Data shown >>
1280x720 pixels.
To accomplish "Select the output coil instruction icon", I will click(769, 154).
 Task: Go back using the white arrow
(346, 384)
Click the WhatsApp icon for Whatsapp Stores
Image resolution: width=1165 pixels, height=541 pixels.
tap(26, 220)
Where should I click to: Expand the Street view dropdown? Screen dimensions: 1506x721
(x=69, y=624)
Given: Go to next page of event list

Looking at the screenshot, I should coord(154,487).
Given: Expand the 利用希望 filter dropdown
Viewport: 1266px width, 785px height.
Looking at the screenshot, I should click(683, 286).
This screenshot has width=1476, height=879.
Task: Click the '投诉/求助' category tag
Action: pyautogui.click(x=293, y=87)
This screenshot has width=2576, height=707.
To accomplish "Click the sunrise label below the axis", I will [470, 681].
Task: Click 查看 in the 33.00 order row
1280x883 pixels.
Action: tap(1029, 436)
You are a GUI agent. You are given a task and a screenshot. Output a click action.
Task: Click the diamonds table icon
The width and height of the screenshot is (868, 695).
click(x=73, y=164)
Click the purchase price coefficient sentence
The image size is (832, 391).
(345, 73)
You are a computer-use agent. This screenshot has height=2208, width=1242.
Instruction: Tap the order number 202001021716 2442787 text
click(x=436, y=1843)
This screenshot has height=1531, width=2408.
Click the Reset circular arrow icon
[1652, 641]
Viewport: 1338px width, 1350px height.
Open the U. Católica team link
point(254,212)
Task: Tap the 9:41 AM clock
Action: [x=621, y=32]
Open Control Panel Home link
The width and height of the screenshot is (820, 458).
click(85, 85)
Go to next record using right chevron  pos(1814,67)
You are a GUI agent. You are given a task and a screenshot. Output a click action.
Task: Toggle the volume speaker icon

Requirement >> Go through the listing above and list every line that has the word "will".

Result >>
To accomplish "Select the output coil instruction icon", I will click(769, 154).
To accomplish "Click the sunrise label below the axis", I will [470, 681].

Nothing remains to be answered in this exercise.